On the localization and transport of specific adenoviral mRNA-sequences in the late infected HeLa cell.

In the nucleus of HeLa cells late after infection with adenovirus type 2 mRNA-sequences which are processed via RNA splicing are attached to the nuclear matrix (Mariman et al., 1982). Although the mRNA, which codes for polypeptide IX, is not formed via splicing, about 70% of the non-polyadenylated pre-mRNA and the polyadenylated pIX mRNA are bound to the matrix structure, indicating that polyadenylation is performed while the RNA is associated with the matrix. Binding to the nuclear matrix seems to be a common property of all mRNA-sequences in the nucleus. At the late stage of infection most of the newly synthesized mRNAs which appear in the cytoplasm are viral specific (Beltz & Flint, 1979). Kinetic analysis of the newly synthesized poly(A)-containing mRNA on sucrose gradients reveals that 7-12 S messengers appear more rapidly in the cytoplasm than messengers larger than 13 S. More specifically, the nuclear exit time of the pIX-mRNA, which is the major 9 S adenoviral messenger late after infection, was determined to be about 4 min, while messengers transcribed from the late region 3 need more than 16 min to arrive in the cytoplasm.
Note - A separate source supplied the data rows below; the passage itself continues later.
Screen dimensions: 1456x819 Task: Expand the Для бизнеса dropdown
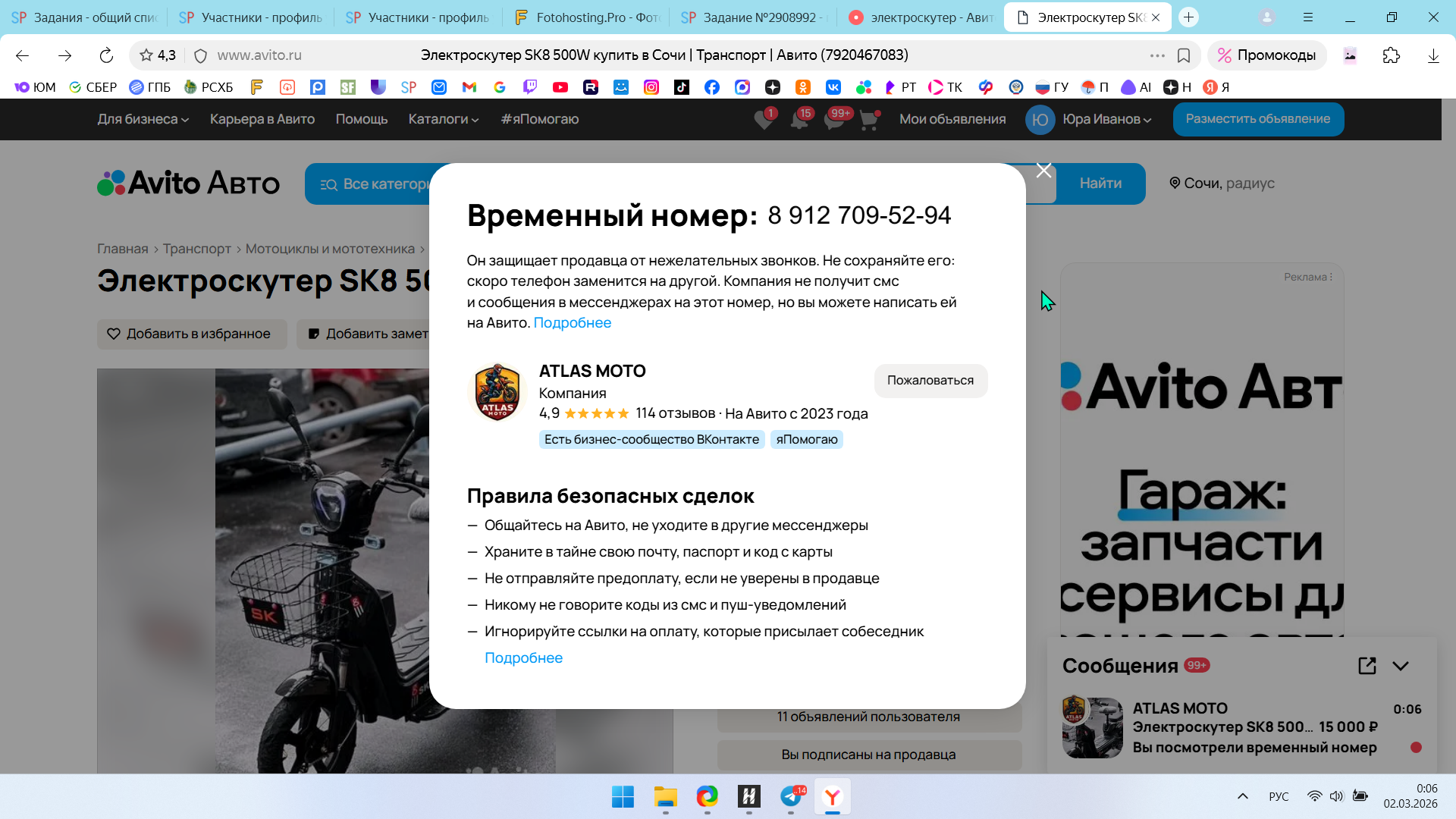click(143, 119)
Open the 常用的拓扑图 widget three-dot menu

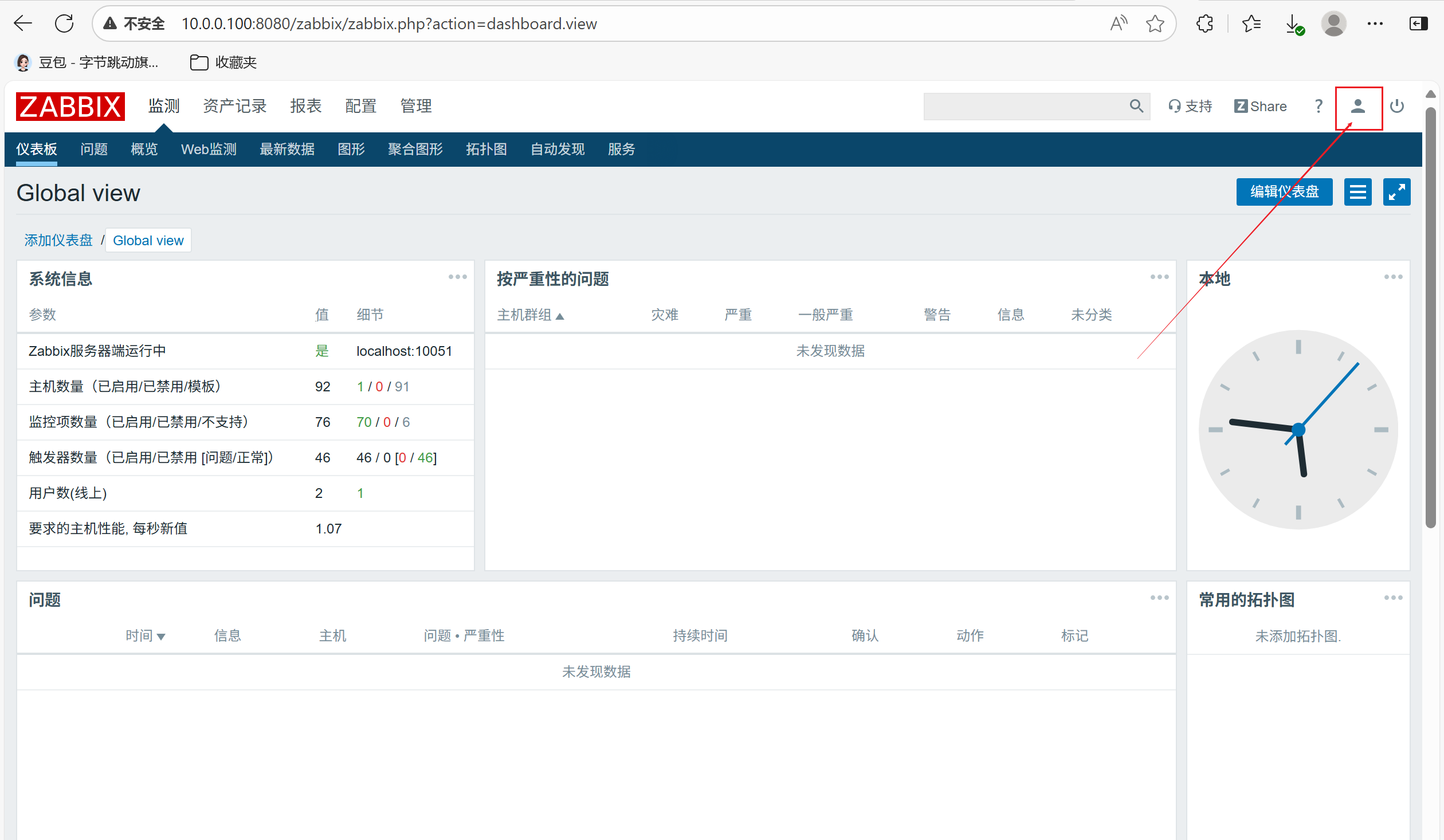coord(1393,598)
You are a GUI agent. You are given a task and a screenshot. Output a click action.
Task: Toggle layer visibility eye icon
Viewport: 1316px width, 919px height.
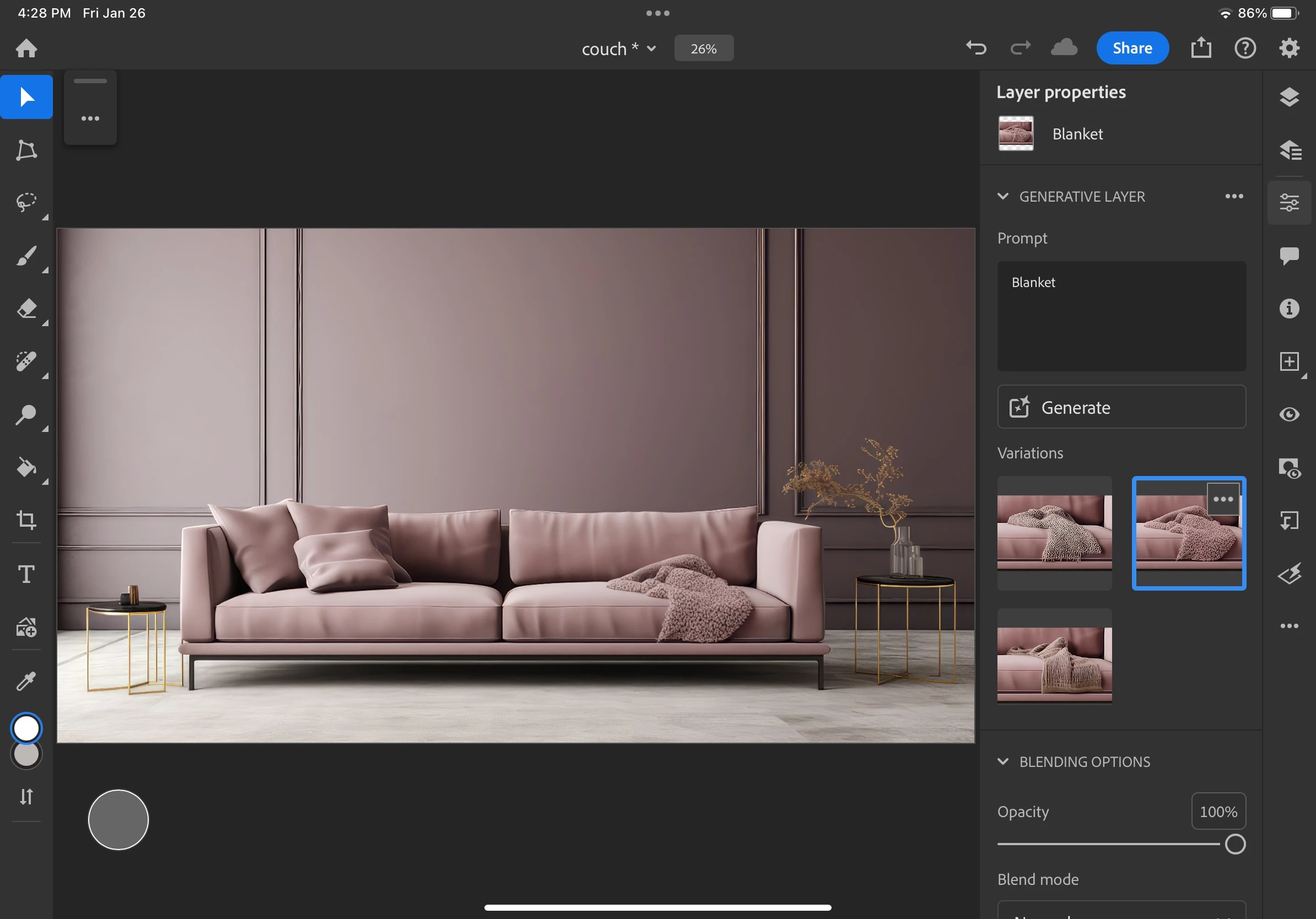[1289, 414]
In the cytoplasm about 70% of the mRNA is bound to the cytoskeletal framework, while 30% remains as free mRNP. Analysis of the mRNA in both fractions reveals that L3-, E1B- and pIX-specific polyadenylated mRNA preferably exist as cytoskeleton-bound mRNA. However, significant differences occur in the partition of specific messengers over free and cytoskeletal RNA fractions.